Mike Dinovo/USA TODAY Sports

Chicago Bears rookie WR Daniel Braverman has been the early standout at training camp

Rookie wide receiver Daniel Braverman has quickly become a fan favorite during this year's Chicago Bears training camp, due in large part to his impressive on-field performances.

The Chicago Bears have only been in Bourbonnais for a few days but an unlikely suspect has already grabbed the spotlight. Well, at least some of it.

Wide receiver Daniel Braverman has been a fan favorite through the first five practices of Bears 2016 camp. He was the talk of camp early on, making impressive play after impressive play, although those practices were un-padded affairs. 

But this past weekend, when the Bears put pads on for the first time, Braverman continued to impress and he’s even noticed buzz from the fans.

“Yeah I notice it,” Braverman said. “That’s why after practice I try to sign as many autographs as I can. I remember being that kid watching an NFL practice and I know how that feels.”

Coming out of high school the Florida native received no offers from the big Division I schools, so he chose to attend Western Michigan. Despite being undersized for a receiver, Braverman was a big part of the Broncos offense in college. He finished second in the nation with 109 receptions in 2015.

Braverman played with a “chip on his shoulder” while in college, which he says helped him succeed. Now he’s carried that chip to the NFL with the Bears, who took him in the seventh round of the 2016 NFL Draft.

“I think it’s just my upbringing, having a chip on my shoulder,” Braverman said. “I’ve always been counted out and been doubted. I’ve always carried that with me. I’m glad the Chicago Bears took a chance on me.”

Braverman has been taking most of his reps with the third team but has worked with the second team as well. He continues to find ways to get open in offensive drills, catching nearly every ball thrown to him. 

While he might be a spark on offense, Braverman also provides value no special teams, where he's currently competing for the club's starting punt returner position. 

It wouldn’t be anything he hasn’t done before either. In college Braverman returned punts and even some kickoffs in his freshman year. Playing on special teams is something he'd be more than happy to do with the Bears.

“I wouldn’t be mad,” Braverman said. “But like I said, it’s not up to me. I’m just trying to do as much as I can with the opportunities I get and if the coaches put me there or they don’t put me there. If they put me at the gunner, then I have to be the gunner.”
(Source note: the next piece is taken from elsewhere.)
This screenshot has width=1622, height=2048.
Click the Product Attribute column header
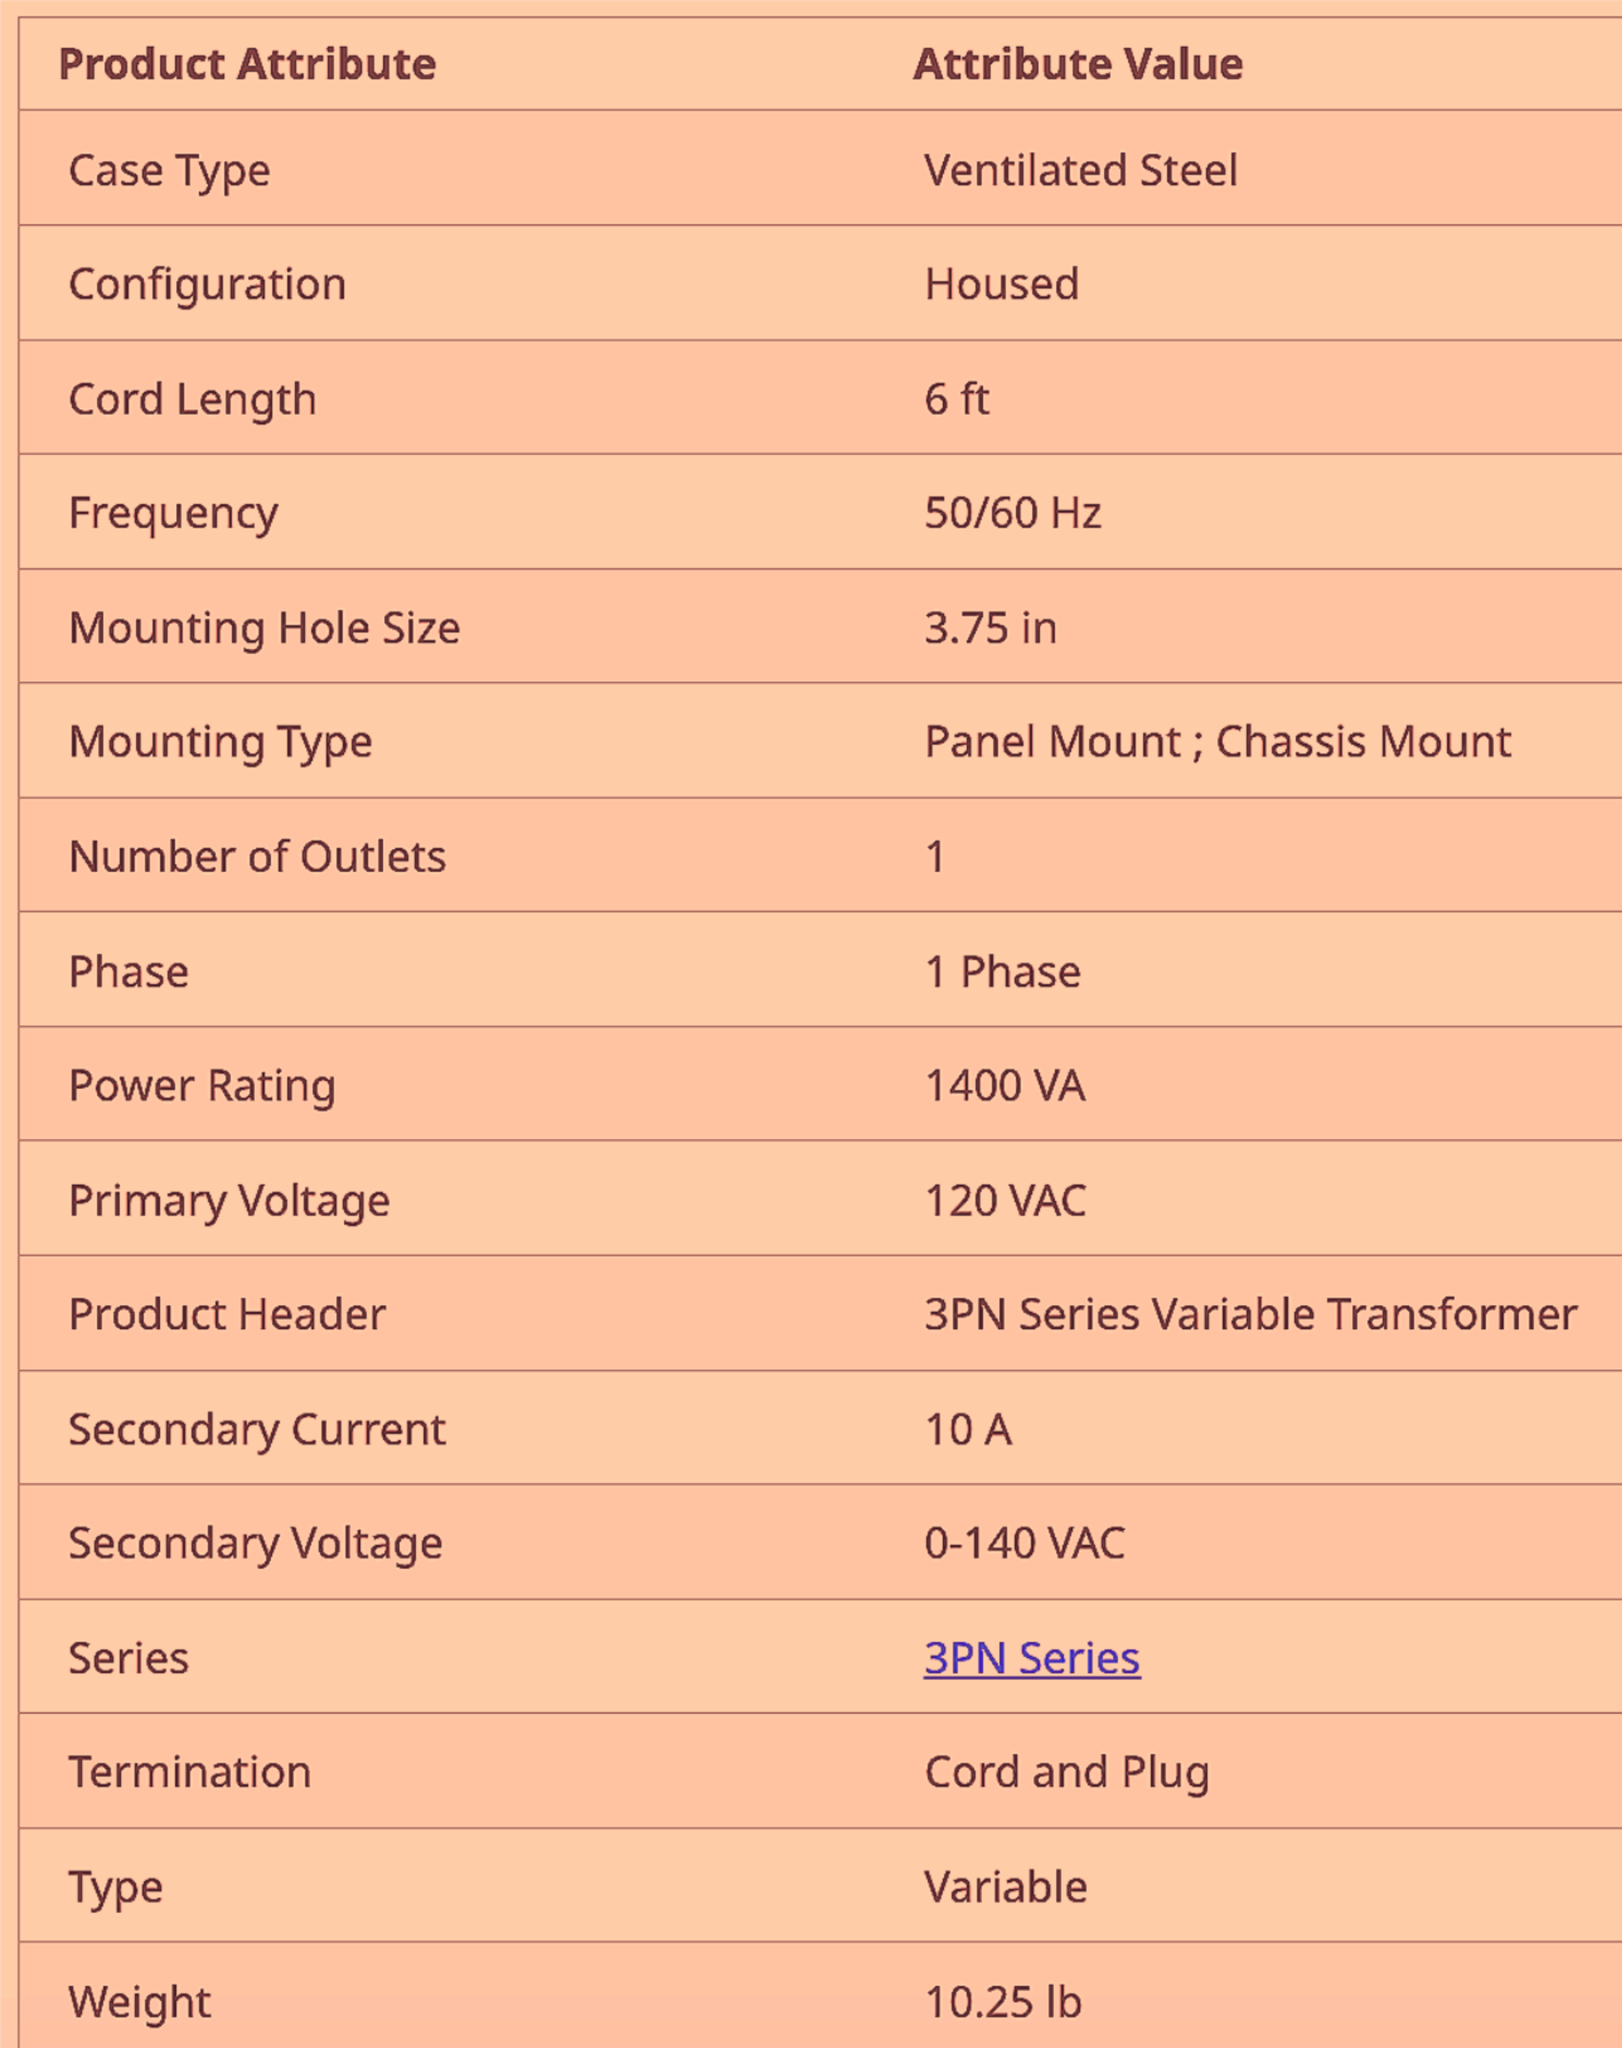click(x=247, y=64)

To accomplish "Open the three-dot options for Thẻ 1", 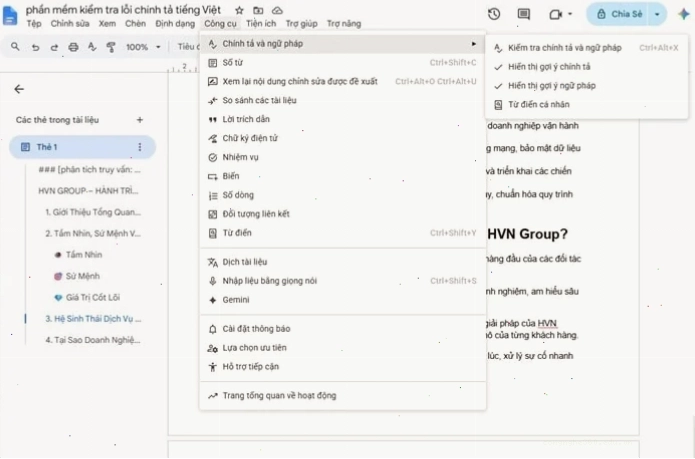I will click(140, 147).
So far in camp, Braverman has made plays nearly every time he's stepped on the field. Yet for Braverman, catching passes is just a means to an end. 

“Having the ball is fun,” Braverman said. “But also winning is fun and helping your teammates get open is fun and making your coaches happy is fun also.”

With new coaches at the NFL level for Braverman, he’s soaking up advice from the Chicago's staff. 

“You have to adapt to your coaches and figure out what they want,” Braverman said. “Coach C.J. (Curtis Johnson) is a great coach, OC, head coach, all of those guys are great. I’m trying to take in everything I can from those guys. Trying to digest everything and apply it to the field.”

As Braverman fights for a roster spot, he’s looking to develop chemistry and a rhythm with quarterback Jay Cutler. The two have been working together on the sidelines and Braverman has learned quickly what it takes to earn bonus points.

“Just catch whatever he throws to you and hopefully everything works out from there,” Braverman said. “I use my technique that I’ve been using my whole life. Cutler will help me with some tips. Anything I can learn from these guys, I just really take and then apply it.” 

With a foot injury to Marquess Wilson and Eddie Royal going through concussion protocol, the competition at slot receiver has opened up. Braverman’s first shot at making an impression in a preseason game comes Aug. 11 at Solider Field against the Denver Broncos.  

It will be the biggest stage of his short NFL career but that doesn’t seem to faze him.

“I’m just trying to play football and do whatever the coaches tell me to do,” Braverman said. “And focus on my job. You can’t worry about the outside influences.”